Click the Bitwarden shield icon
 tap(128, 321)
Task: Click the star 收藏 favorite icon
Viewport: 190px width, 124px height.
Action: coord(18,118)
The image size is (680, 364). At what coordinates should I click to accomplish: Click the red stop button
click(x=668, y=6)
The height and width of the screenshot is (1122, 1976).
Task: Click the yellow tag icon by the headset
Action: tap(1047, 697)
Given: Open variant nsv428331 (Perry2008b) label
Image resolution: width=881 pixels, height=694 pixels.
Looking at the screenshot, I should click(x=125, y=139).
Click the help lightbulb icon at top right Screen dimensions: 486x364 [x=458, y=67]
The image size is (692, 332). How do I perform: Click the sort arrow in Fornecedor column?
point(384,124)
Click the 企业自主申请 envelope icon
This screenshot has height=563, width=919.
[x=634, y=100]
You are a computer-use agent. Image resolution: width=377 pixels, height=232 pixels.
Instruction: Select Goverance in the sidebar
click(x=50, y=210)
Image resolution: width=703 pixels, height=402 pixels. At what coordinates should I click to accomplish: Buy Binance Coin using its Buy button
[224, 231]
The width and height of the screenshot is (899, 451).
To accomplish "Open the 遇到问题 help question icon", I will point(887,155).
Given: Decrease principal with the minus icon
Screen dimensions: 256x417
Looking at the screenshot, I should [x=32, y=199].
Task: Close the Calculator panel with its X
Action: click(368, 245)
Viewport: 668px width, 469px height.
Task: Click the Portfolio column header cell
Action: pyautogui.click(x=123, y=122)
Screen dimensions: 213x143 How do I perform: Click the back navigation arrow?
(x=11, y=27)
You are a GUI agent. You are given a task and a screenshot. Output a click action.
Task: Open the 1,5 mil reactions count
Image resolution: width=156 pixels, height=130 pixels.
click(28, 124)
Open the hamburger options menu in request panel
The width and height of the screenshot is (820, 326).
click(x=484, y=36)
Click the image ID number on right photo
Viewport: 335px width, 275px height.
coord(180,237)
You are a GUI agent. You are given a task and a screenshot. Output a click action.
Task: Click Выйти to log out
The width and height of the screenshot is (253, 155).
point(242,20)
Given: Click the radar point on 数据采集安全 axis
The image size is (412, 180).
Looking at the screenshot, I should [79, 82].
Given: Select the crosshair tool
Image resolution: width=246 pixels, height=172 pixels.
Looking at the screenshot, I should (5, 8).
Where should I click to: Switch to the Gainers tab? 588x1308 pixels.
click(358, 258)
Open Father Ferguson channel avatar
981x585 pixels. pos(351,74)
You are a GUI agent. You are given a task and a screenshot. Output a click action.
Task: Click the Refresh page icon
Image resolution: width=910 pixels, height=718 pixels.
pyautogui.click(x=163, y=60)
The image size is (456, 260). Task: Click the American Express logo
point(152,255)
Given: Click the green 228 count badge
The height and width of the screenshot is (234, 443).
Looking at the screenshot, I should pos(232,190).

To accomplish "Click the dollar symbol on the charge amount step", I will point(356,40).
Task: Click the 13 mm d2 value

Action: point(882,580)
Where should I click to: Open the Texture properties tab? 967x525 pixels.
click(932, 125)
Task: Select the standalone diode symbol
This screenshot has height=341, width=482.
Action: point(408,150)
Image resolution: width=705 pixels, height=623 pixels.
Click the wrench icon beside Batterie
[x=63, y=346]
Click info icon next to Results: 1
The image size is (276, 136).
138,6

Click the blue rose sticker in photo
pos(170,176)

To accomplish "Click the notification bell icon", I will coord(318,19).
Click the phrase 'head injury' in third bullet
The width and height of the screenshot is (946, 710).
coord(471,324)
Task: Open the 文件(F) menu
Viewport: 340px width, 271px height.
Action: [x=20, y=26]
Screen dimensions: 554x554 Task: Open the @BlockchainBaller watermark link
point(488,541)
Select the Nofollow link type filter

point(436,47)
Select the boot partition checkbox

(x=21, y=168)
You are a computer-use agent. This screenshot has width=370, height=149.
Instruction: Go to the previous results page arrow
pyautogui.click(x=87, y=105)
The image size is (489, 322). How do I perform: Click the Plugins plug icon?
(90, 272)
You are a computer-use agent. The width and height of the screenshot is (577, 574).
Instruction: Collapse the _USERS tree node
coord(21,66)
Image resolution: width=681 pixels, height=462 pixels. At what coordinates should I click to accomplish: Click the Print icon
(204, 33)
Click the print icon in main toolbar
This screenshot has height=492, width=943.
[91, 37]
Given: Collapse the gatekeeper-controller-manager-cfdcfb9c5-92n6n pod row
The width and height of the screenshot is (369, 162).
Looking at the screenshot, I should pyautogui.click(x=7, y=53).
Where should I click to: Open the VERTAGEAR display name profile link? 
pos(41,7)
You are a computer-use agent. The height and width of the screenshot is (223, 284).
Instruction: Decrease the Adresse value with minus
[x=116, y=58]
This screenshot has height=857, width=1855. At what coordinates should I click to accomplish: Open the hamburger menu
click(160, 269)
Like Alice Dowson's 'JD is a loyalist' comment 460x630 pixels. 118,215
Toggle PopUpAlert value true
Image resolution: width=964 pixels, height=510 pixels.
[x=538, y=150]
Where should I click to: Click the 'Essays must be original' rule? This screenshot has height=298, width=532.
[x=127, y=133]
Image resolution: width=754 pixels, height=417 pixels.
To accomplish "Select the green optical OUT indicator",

--------------------

Task statement:
Only these are to be transcribed: the line with "You are a computer-use agent. The width" and every line after it through the last line of the entries, each exactly.

Answer section:
You are a computer-use agent. The width and height of the screenshot is (577, 574).
Instruction: Collapse the _USERS tree node
coord(21,66)
Image resolution: width=681 pixels, height=462 pixels. At what coordinates should I click to accomplish: Click the Print icon
(204, 33)
Click the print icon in main toolbar
This screenshot has height=492, width=943.
[91, 37]
Given: Collapse the gatekeeper-controller-manager-cfdcfb9c5-92n6n pod row
The width and height of the screenshot is (369, 162).
Looking at the screenshot, I should pyautogui.click(x=7, y=53).
Where should I click to: Open the VERTAGEAR display name profile link? 
pos(41,7)
You are a computer-use agent. The height and width of the screenshot is (223, 284).
Instruction: Decrease the Adresse value with minus
[x=116, y=58]
This screenshot has height=857, width=1855. At what coordinates should I click to accomplish: Open the hamburger menu
click(160, 269)
Like Alice Dowson's 'JD is a loyalist' comment 460x630 pixels. 118,215
Toggle PopUpAlert value true
Image resolution: width=964 pixels, height=510 pixels.
[x=538, y=150]
Where should I click to: Click the 'Essays must be original' rule? This screenshot has height=298, width=532.
[x=127, y=133]
Image resolution: width=754 pixels, height=417 pixels.
To accomplish "Select the green optical OUT indicator",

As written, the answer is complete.